Soon after, Lieutenant U-729343 writes a scathing letter home to his parents about poor training, terrible living conditions, and lack of command and control:

“Our lessons have been appalling … The officer in charge of this unit before me was blown up by one of our own booby traps … the soldiers, though mostly very young, are holding out. We sleep together in a tent, on the ground. There is an ocean of lice. We’re given shit to eat … What lies ahead we don’t know. Either we’ll attack who knows where, or we’ll just sit around until we turn into idiots or they pull us out and pack us off to Moscow. Or God knows what…"

The following month U-729343 was involved in a fierce firefight in Ushkaloy, where he would pay the ultimate high cost of an unnecessary war. U-729343 was killed along with several other soldiers.

His unit abandoned him, and the military lost track of his remains.

Anna Politkovskaya gives a name to U-729343, prints his letter home, and introduces us to his grieving mother in “Putin’s Russia: Life in a Failing Democracy” (Metropolitan Books, Henry Holt and Company, LLC, 2004).

“Pavel Levurda had been desired on the battlefield and then forgotten. Nobody cared that his body was lying there, or that he had a family awaiting his return.
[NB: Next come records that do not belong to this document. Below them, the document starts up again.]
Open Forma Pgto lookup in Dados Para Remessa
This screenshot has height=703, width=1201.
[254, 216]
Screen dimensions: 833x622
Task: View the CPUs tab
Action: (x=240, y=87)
What happened after his death is typical of the army, a disgraceful episode that stands for an ethos in which a human is nothing, in which no one watches over the troops, and there is no sense of responsibility toward the families.”

With a reporter’s voice, Politkovskaya shows Pavel’s mother's painful fight with the military and government for accountability, and what happens once his remains are finally recovered. Only his decapitated skull is returned, and that’s how Pavel’s mother has to identify him.


It’s just one of the tragic stories in this book, written several years before Putin invaded Georgia and nearly two decades before his unprovoked and merciless invasion of Ukraine in February 2022.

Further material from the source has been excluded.